======== PROVIDED RECORDS
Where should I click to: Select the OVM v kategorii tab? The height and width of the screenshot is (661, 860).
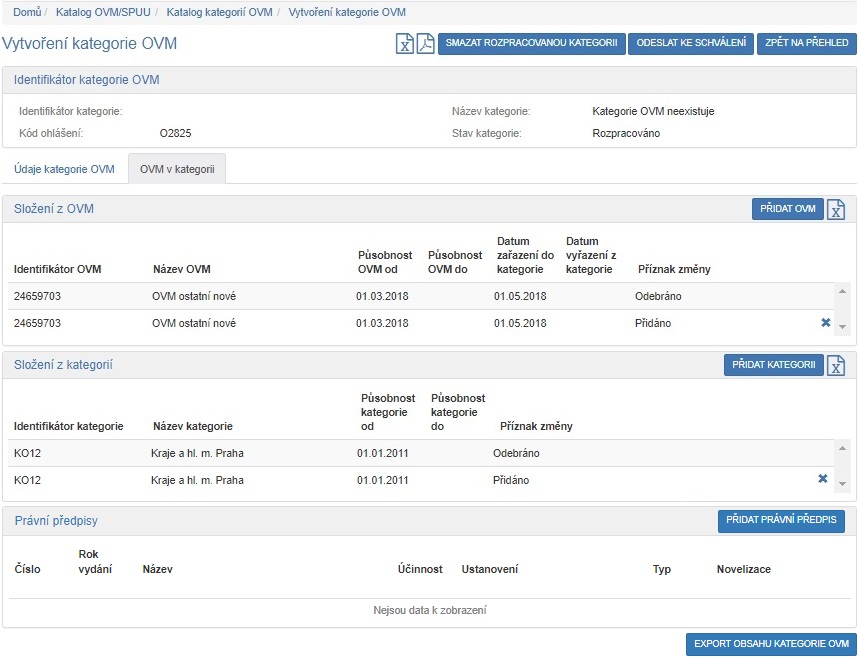[177, 169]
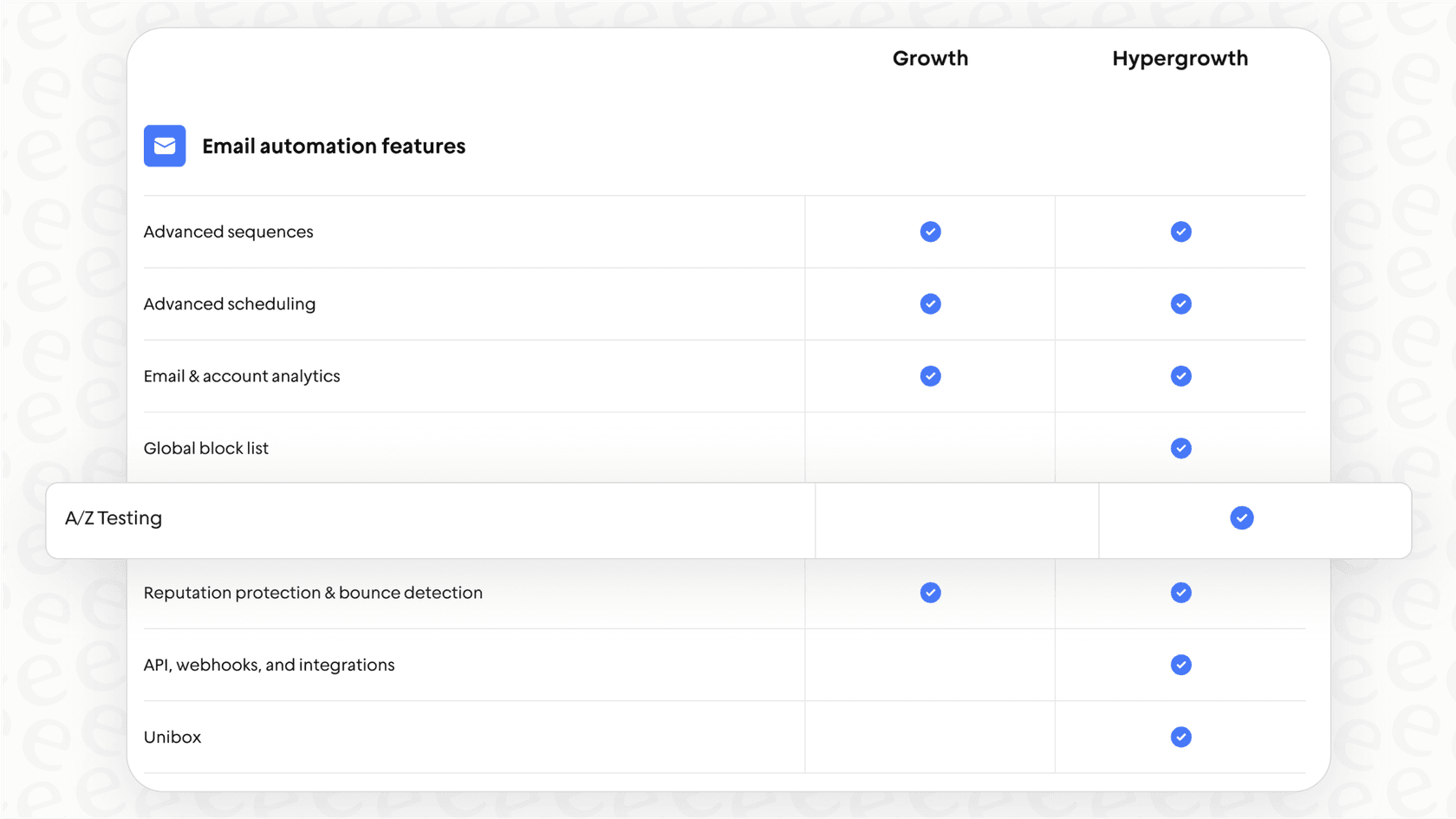
Task: Click Growth checkmark for Email & account analytics
Action: click(x=930, y=376)
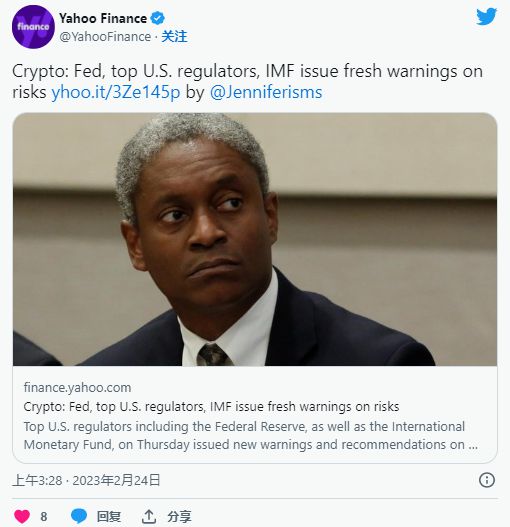Visit the @Jenniferisms mention
The image size is (510, 527).
pyautogui.click(x=266, y=92)
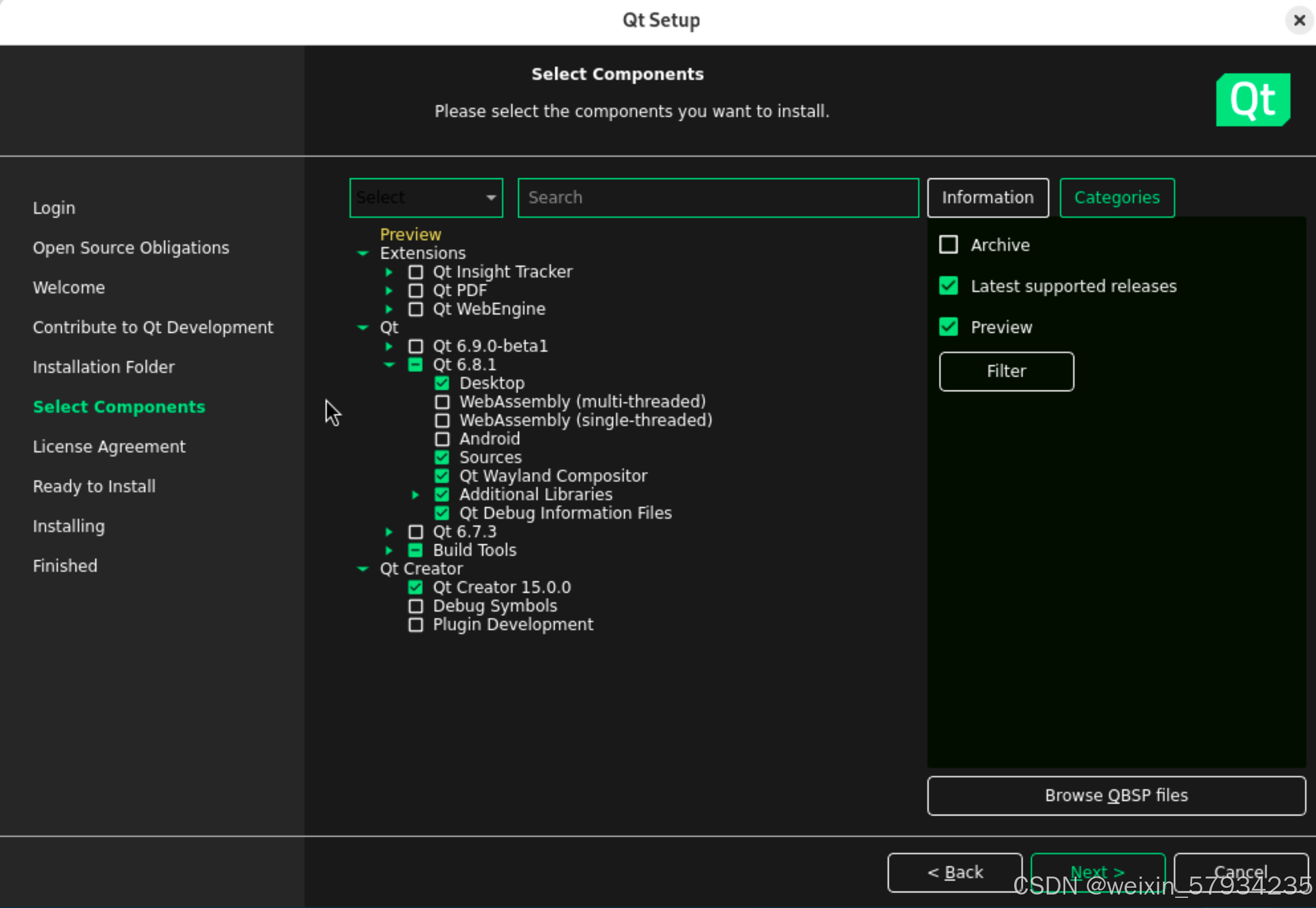Expand the Qt Insight Tracker node
Screen dimensions: 1316x908
click(389, 272)
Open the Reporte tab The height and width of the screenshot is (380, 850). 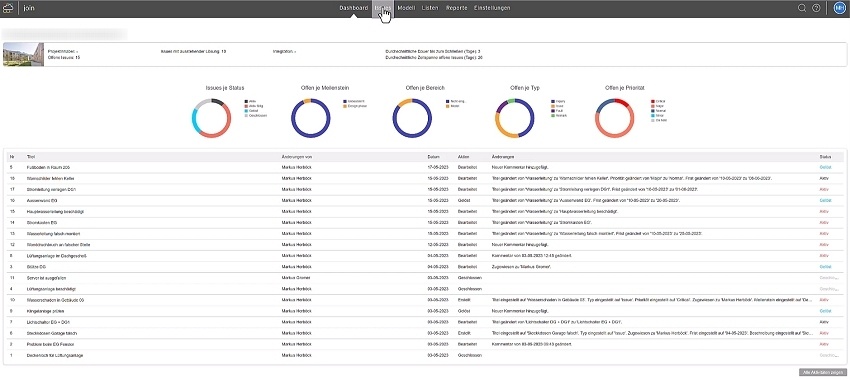coord(457,8)
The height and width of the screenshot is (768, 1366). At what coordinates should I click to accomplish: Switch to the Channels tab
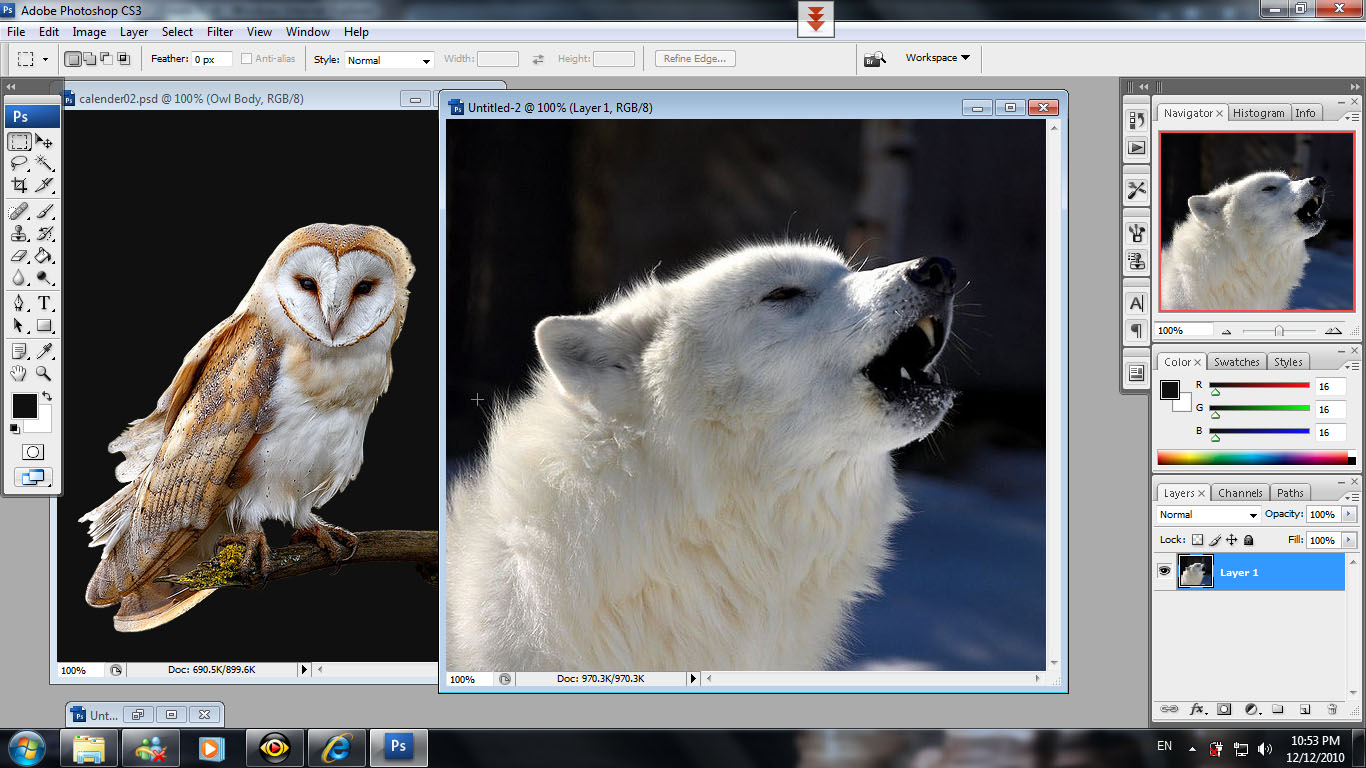pyautogui.click(x=1240, y=493)
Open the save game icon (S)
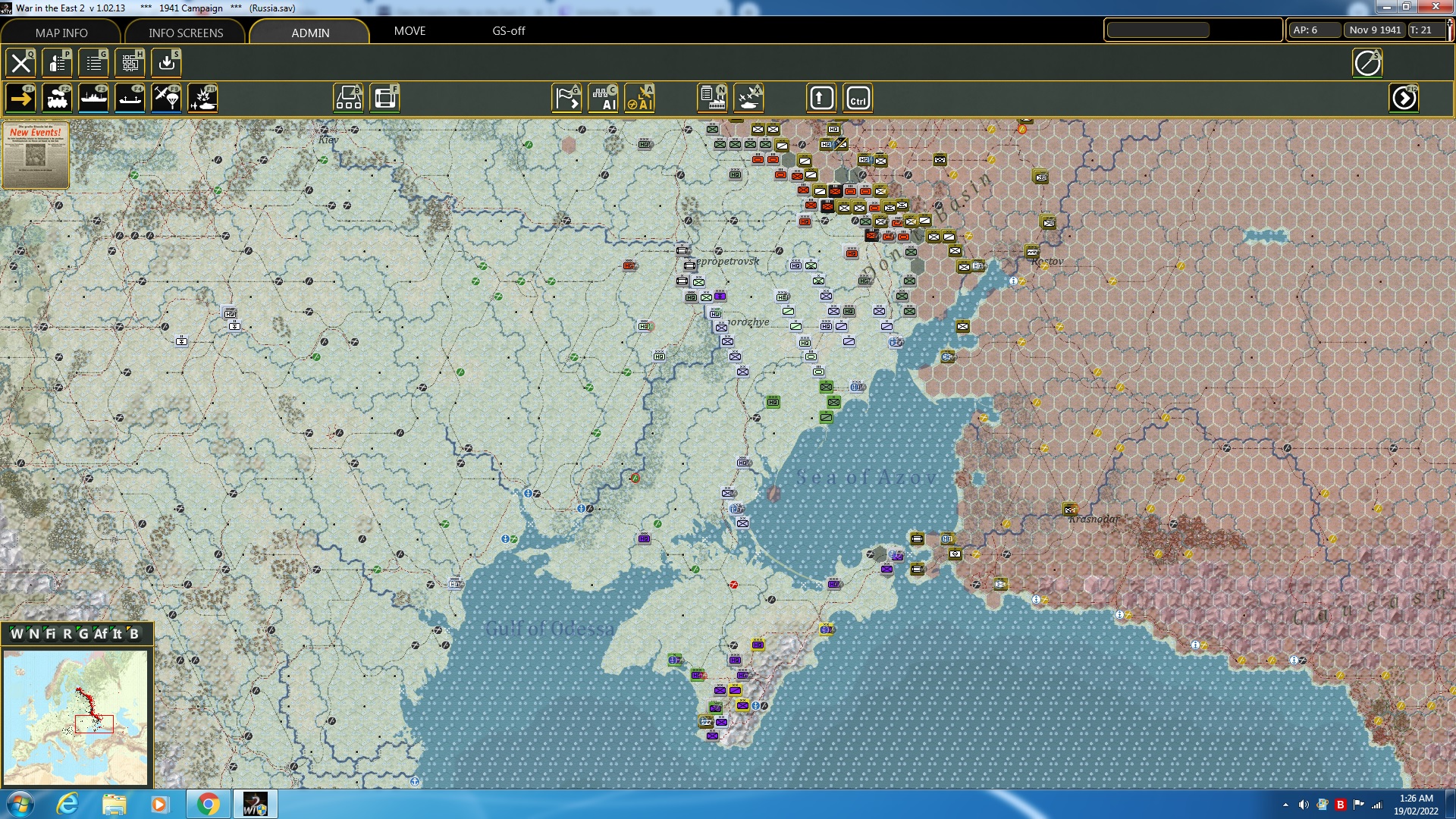Viewport: 1456px width, 819px height. point(166,63)
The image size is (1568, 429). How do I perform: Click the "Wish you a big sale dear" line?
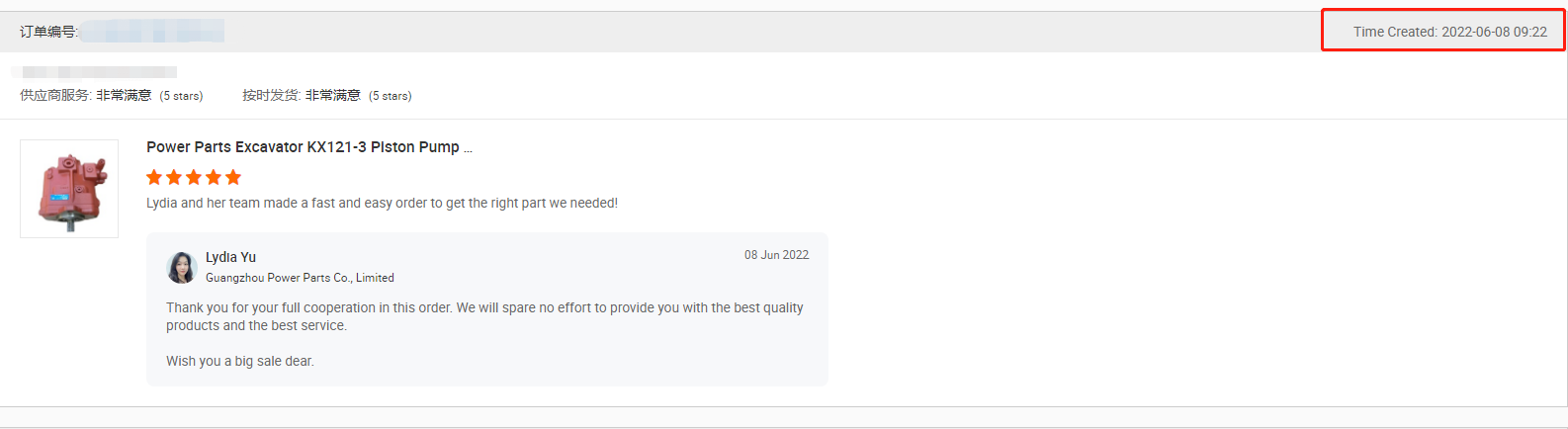[x=240, y=362]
================
Find every line in the items that contains the string "size", matching case exactly, and copy each of those lines.

■ ANSWER TO THE PROBLEM:
The image size is (510, 527).
The image size is (1568, 429). How do I perform: Click the "Wish you a big sale dear" line?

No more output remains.